А потом можно рисовать… Тут мысли девушки вернулись к вчерашнему – красок нет… и бумаги нет… Ну ладно. Сделаем первый шаг – поднимемся с постели, а там посмотрим…
Люся неторопливо встала. Привычные каждодневные действия немного заглушили боль от неудач. Ничего не хотелось делать. Но у Люси была для таких случаев одна маленькая хитрость – она не думала, как ей не хочется умываться, готовить, прибираться, она просто делала…
Гречка пыхала на огне, выпуская облачка пара, а когда она впитала в себя воду, набухла, Люся убрала кастрюльку с огня. Одну половину она размазала по плоской тарелке – чтобы быстрее остыло – для Афони. Другую часть положила себе. И только поставила еду под нос коту – как послышался плеск воды и равномерные удары весел о воду.
Кот навострил уши, поднял хвост, как рыжий вымпел, и помчался в открытую дверь.
«Маруся приехала!» – радостно подумала Люся.
Слезы выступили на глаза, но Люся поспешила их смахнуть. Надо показать, что у нее все хорошо, что она держится. Это Люся делала не ради спокойствия своей подруги, а ради себя – когда другие видели, что у нее все хорошо, она сама начинала в это верить. И таким отраженным – лунным, иллюзорным – светом грелась. Но и пожаловаться очень хотелось, и поплакать, и сказать все нехорошие слова в адрес ее мучителей. Но сама Люся не умела этого делать. Даже за спиной, не глядя им в глаза, Люся не могла сказать им все, что она думала о них. А Маруся могла – она и скажет жалостливые слова для Люси, искренние и простые, и поругает всех членов Комиссии, и привезет вкусненького, поэтому Афоня и ускакал быстрее коня на скачках.
Когда Люся пришла на берег, кот уже сидел в лодке, ничуть не опасаясь рогатой белой козочки, и поедал пирог с мясом, всем своим рыжим телом показывая, что он очень счастлив и сейчас ему лучше не мешать.
Ее подруге было за пятьдесят, но ее энергичность позволяла ей выглядеть на десять лет моложе. Крепкая на вид, уверенная в себе, грубоватые черты лица придавали ей приятную суровость. Она крепко держала деревянные весла, покровительственно поглядывая на кота и молоденькую белую козочку.

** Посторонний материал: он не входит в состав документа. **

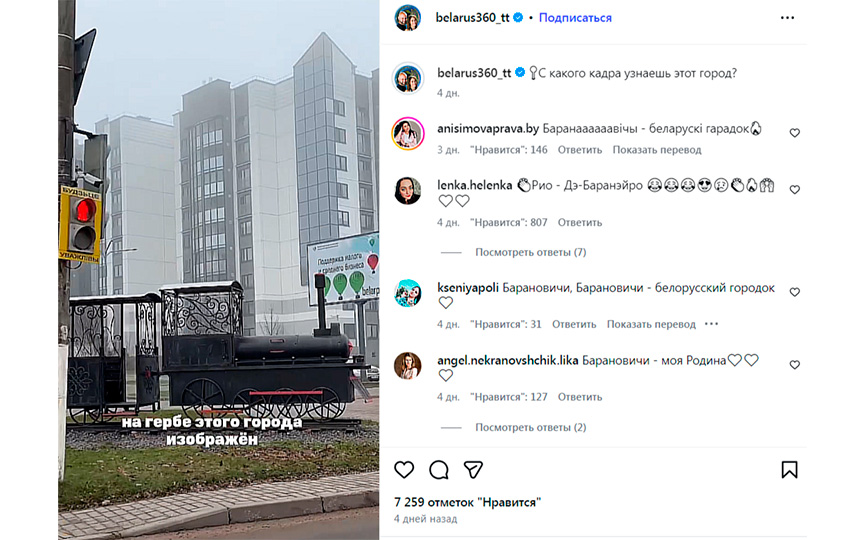Click the train video post image
Image resolution: width=865 pixels, height=540 pixels.
point(218,270)
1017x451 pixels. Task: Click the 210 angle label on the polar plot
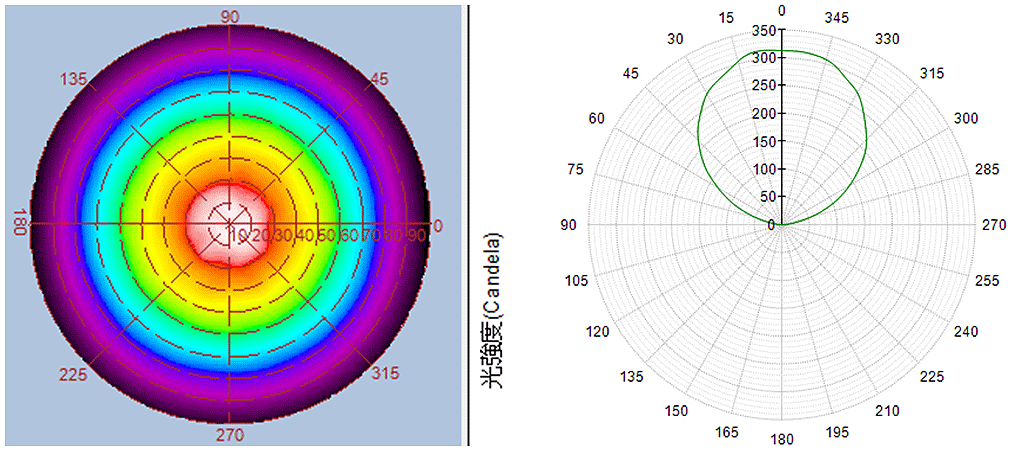pyautogui.click(x=886, y=410)
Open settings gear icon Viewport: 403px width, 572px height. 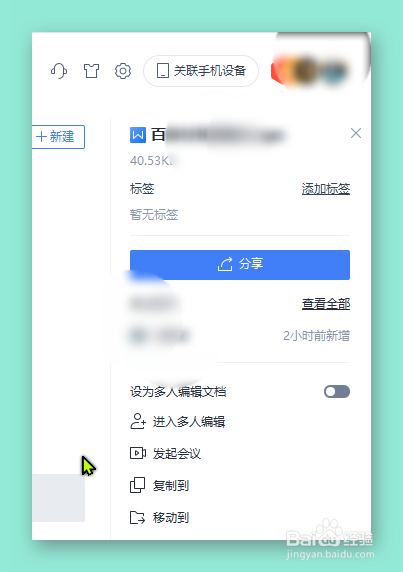pos(123,71)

Маруся очень редко заходила в дом к Люсе – понимала, как сложно просушить дом после затопления, они всегда встречались на берегу.
Люся радостно улыбалась, здороваясь с Марусей, угощаясь пирогами – горячими, воздушными, с такой сочной начинкой, что Люся сама не заметила, как съела шесть штук – с капустой, с грибами, со свежей вишней.
Короткий миг счастья – Люся и Афоня поедают пироги, а Маруся развлекает их разговорами, которые текут непрерывно и неторопливо, как полуденная река, поблескивая радостными событиями и веселыми замечаниями: коза у меня окотилась, четверых принесла, смотри, как дармоеду твоему пироги нравятся, живот как мяч, а все еще лопает, на запас отъедается, с вишней-то сладкие или нет? А то я боялась, что кисловаты будут, яблоки нынче уродились – ветки ломаются, скоро с яблоками буду возить, я нашла пастбище для своих коз хорошее, только туда по воде легче добраться, слушай, как ты думаешь, может, мне еще одну козу прикупить?
– Ты-то как? – резко оборвала Маруся свой рассказ, заметив, что Люся наелась. И девушка, плывшая по реке блаженства и уюта, наткнулась на камни.
Пришлось говорить Люсе – сухо и отрывисто рассказала она о том, что изменились правила, добавился в приказе один пункт, и теперь ей не поможет то, что они с Марусей придумали для ее освобождения.
– Ах, они, окаянные! Сгноить тебя решили на этом острове! Это все злодейка эта, швабра старая, дура завистливая! – Маруся кричала так громко, что кот встал и ушел, он хотел продлить счастливые моменты, а когда кричали – он не любил, даже если не на него.